▶ **Required action A**: In the records below, copy out every line from the one containing "Locate an element" to the one containing "item-label: 工作计划 is", inclusive. Omit the pictures.

START Supplied text

It is the principal object of the present invention to provide an improved simple, self-adjusting apparatus for the vacuum, countergravity casting of unglued shell mold portions including means for resiliently biasing the upper mold portion into sealing engagement with the lower mold portion, resisting destructive flexure of the mold during casting and avoiding the creation of stress concentration sites in the assembly. This and other objects and advantages of the present invention will become more readily apparent from the detailed description thereof which follows.

END Supplied text

▶ **Required action B**: Continue the passage on the countergravity shell-mold casting apparatus from its final sentence.

START Records to process

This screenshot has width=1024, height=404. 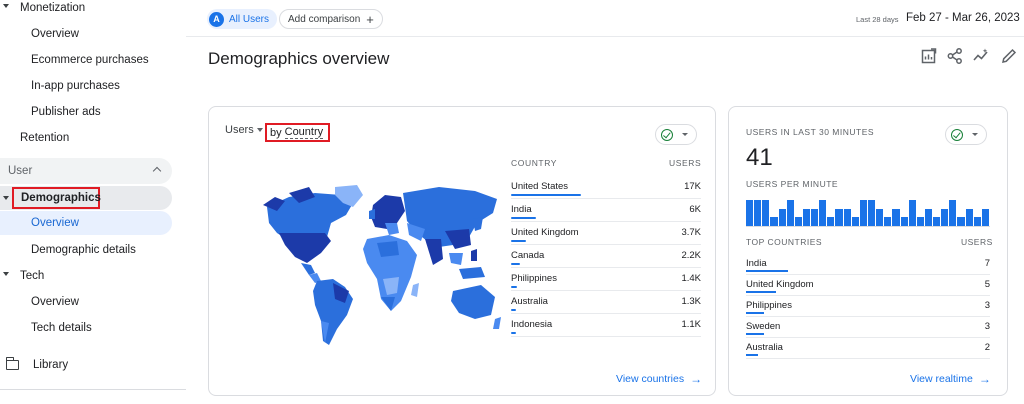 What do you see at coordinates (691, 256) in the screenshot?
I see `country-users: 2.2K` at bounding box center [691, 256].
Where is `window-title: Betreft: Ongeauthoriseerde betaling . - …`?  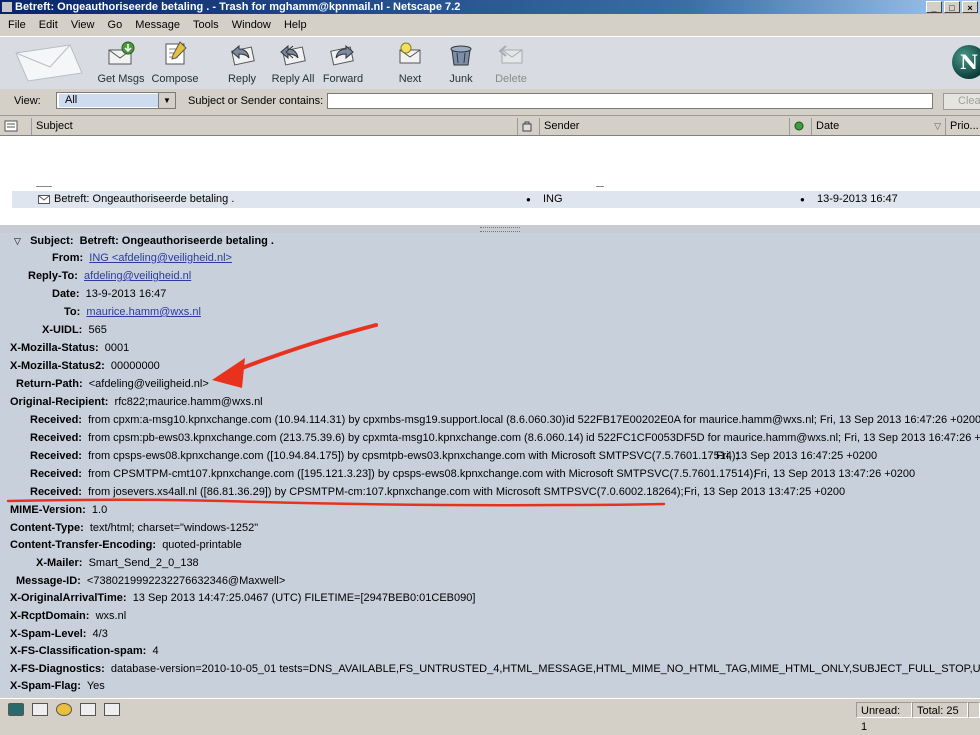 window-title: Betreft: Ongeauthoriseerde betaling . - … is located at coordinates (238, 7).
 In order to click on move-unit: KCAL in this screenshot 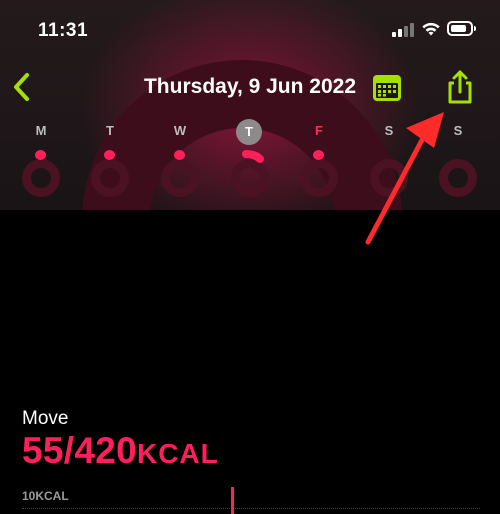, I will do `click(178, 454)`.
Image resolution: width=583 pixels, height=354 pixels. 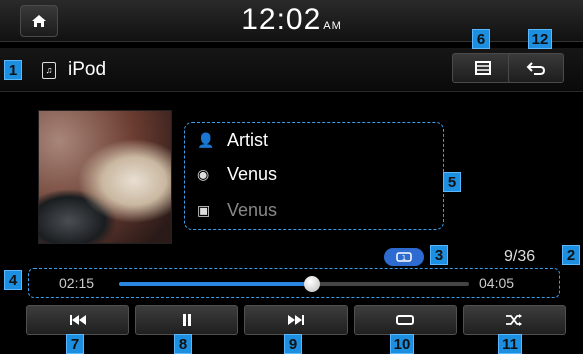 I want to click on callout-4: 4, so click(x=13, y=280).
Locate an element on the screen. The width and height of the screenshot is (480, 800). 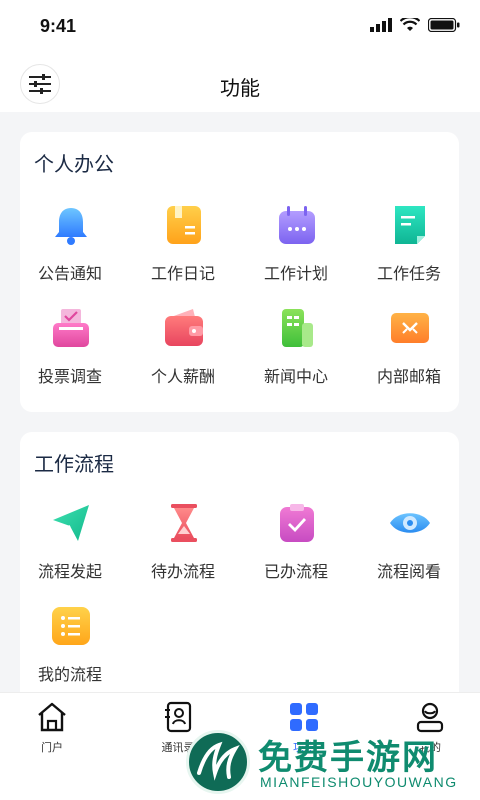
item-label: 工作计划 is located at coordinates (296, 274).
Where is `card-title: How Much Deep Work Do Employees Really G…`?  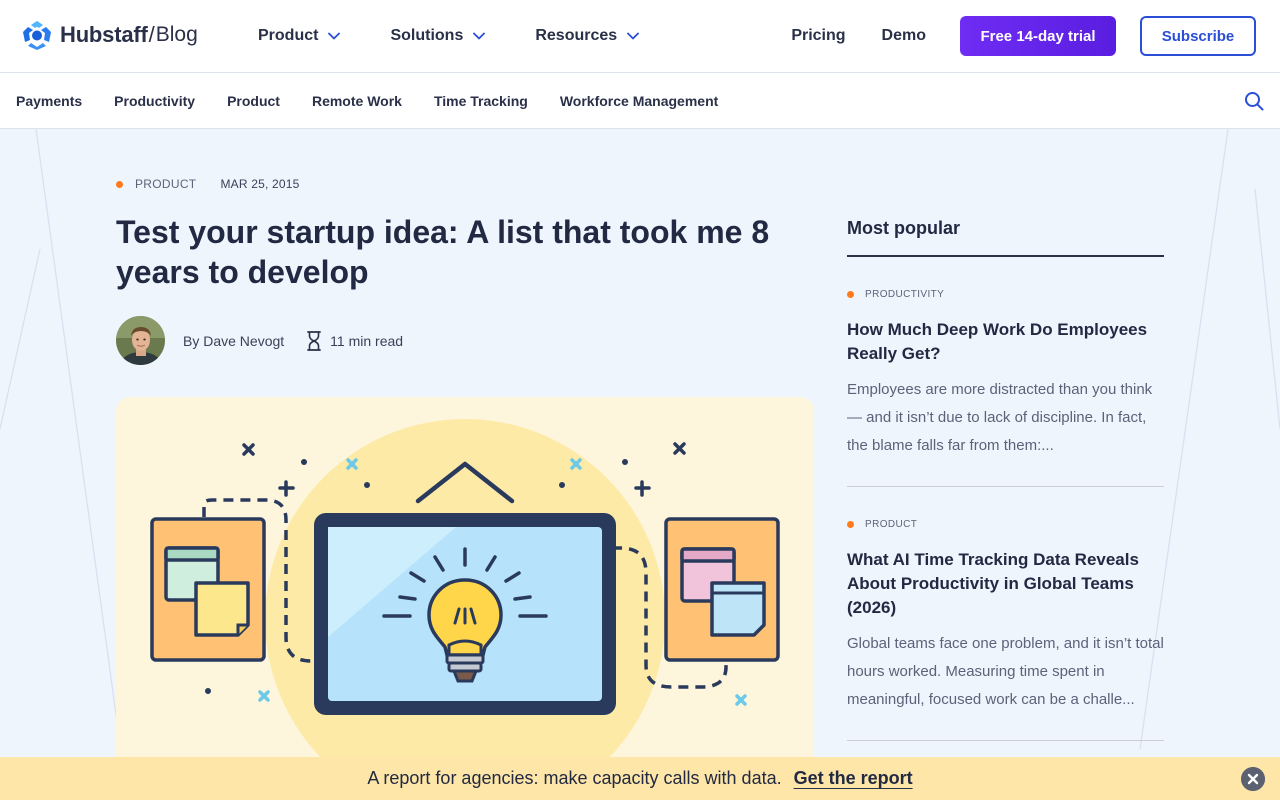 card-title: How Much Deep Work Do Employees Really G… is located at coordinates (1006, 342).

END Records to process
START Records to process

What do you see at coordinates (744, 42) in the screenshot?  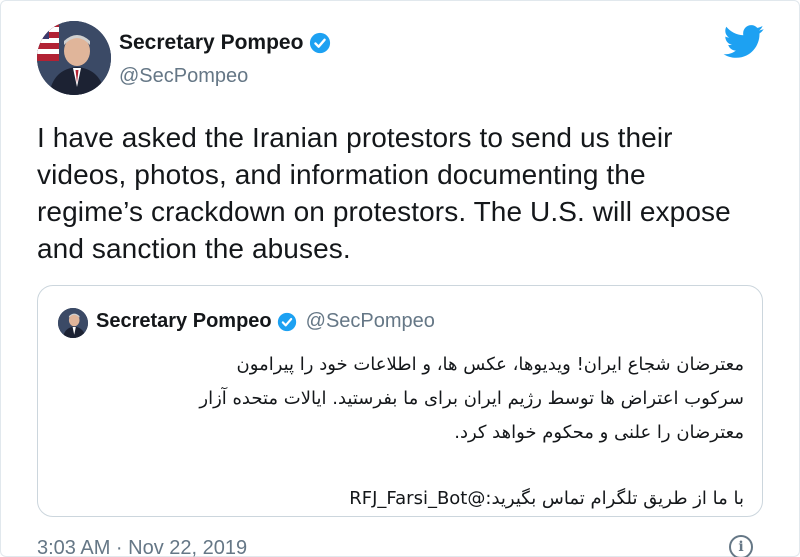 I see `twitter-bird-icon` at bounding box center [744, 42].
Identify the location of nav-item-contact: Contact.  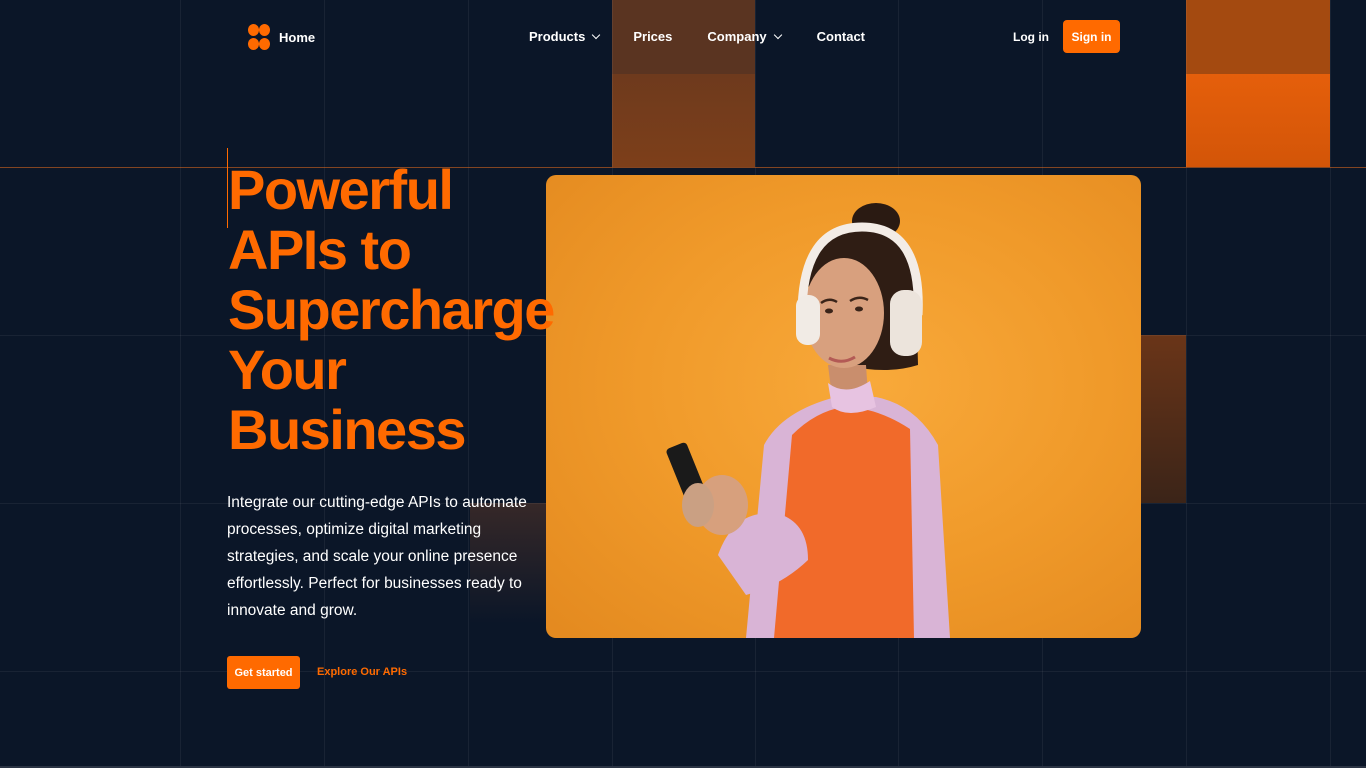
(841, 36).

END Records to process
START Records to process

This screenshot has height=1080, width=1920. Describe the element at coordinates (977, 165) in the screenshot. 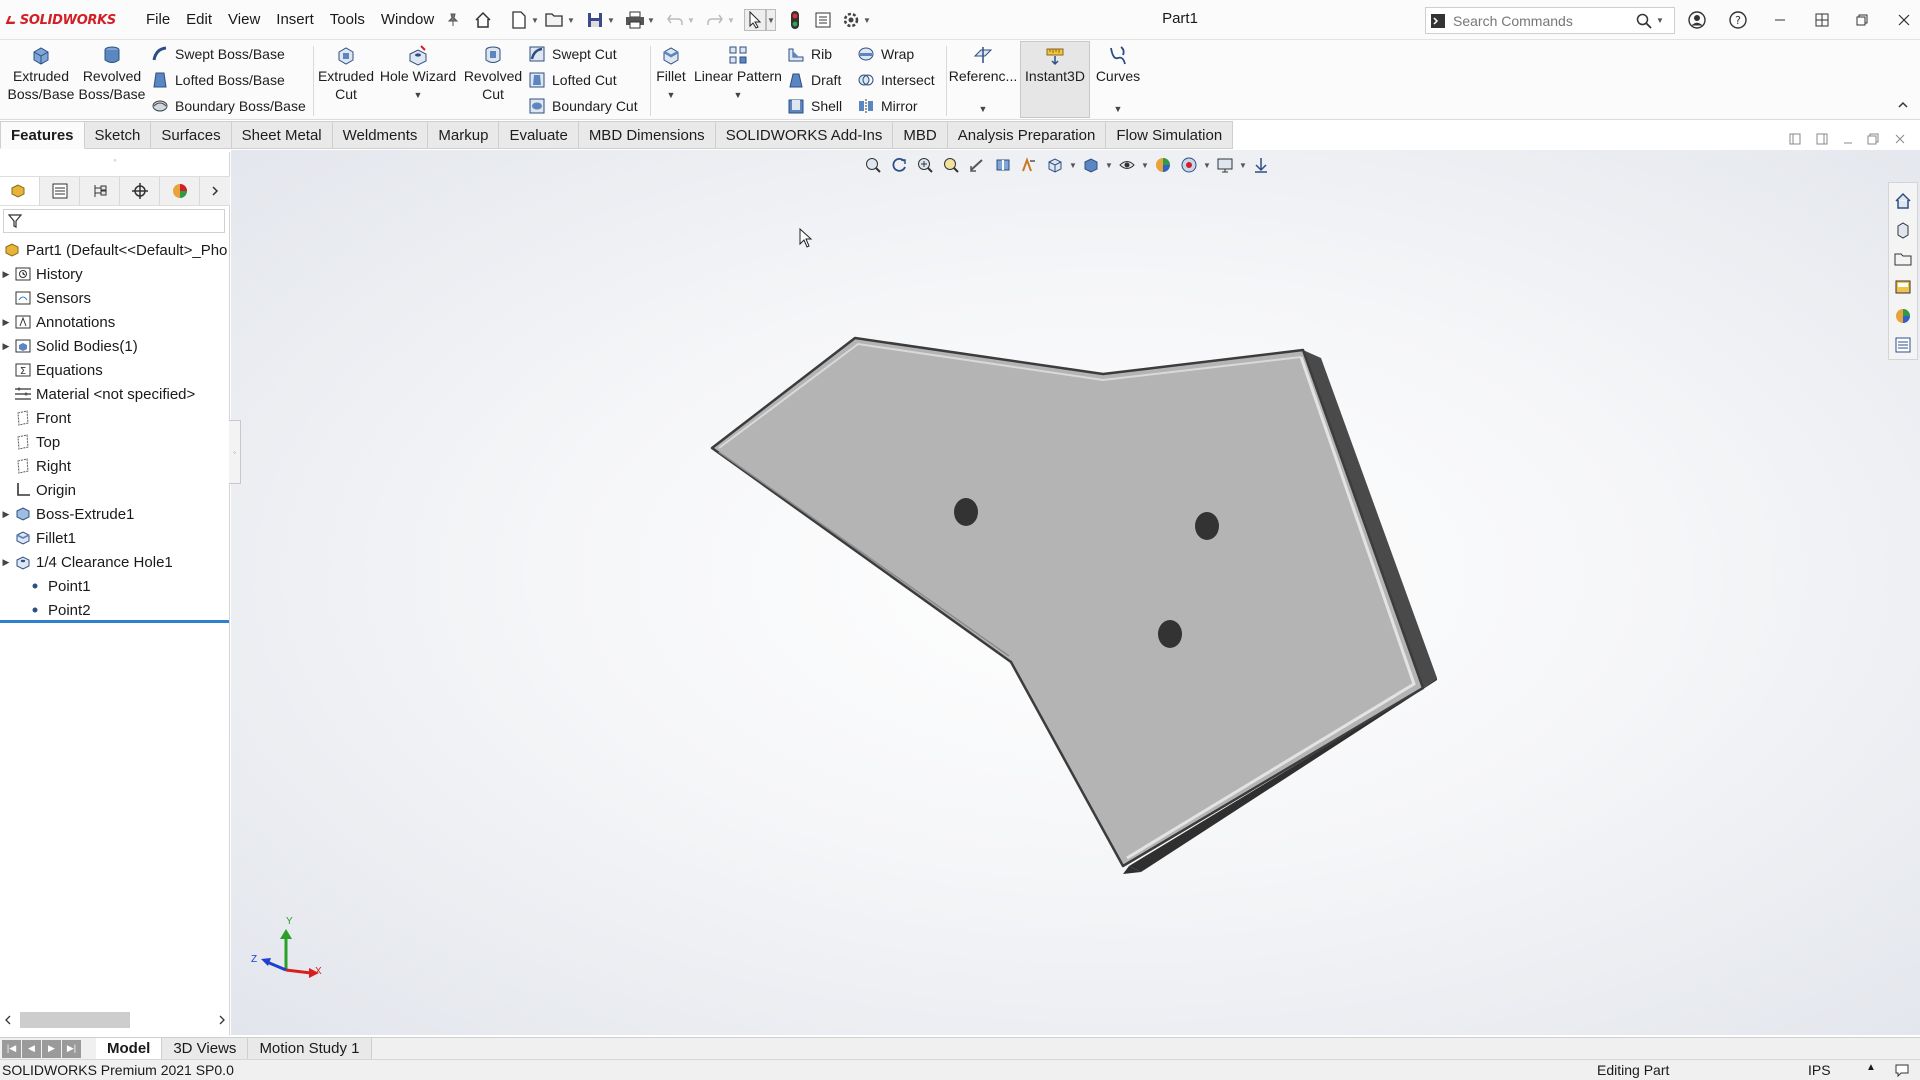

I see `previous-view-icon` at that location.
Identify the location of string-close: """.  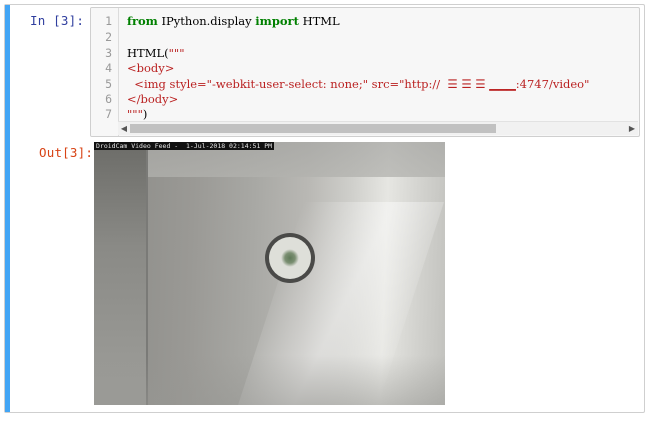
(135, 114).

END Records to process

▶ **Written answer A**:
Locate an element on the screen. The width and height of the screenshot is (480, 800). 
item-label: 工作计划 is located at coordinates (296, 274).

▶ **Written answer B**:
BRIEF DESCRIPTION OF THE INVENTION

The present invention contemplates mold-immersion-type countergravity casting apparatus of the type described above including spring means resiliently pressing the mold portions (i.e., cope, drag, cheeks) sealingly together (i.e., sans adhesive). When large area molds are used, the spring means functions to resist destructive inward flexure of the molds when the casting vacuum is drawn in the vacuum chamber, which function is served whether the mold parts are glued or not. More specifically, apparatus in accordance with the present invention includes: a mold which is adapted for immersion into an underlying pot of molten metal and which comprises a porous, gas-permeable, upper shell and a bottom-gated lower portion; a vacuum box defining a vacuum chamber confronting the upper shell for evacuating the mold through the shell, which box comprises (1) a ceiling overlying the mold, and (2) a skirt depending from the ceiling and surrounding the shell, which skirt has a peripheral edge on the underside thereof sealingly engaging the mold; means for mounting the mold in the mouth of the vacuum chamber; and spring means resiliently pressing the shell into sealing engagement with the lower mold portion and/or resisting destructive inward flexure of the mold when a vacuum is drawn in the vacuum box. The spring means provides the vacuum box with self adjustability to compensate for process variations (e.g., variations in mold dimensions from one to the next) and will preferably be secured to a removable plate affixed to the inside of the chamber to minimize the number of possible vacuum leak sites.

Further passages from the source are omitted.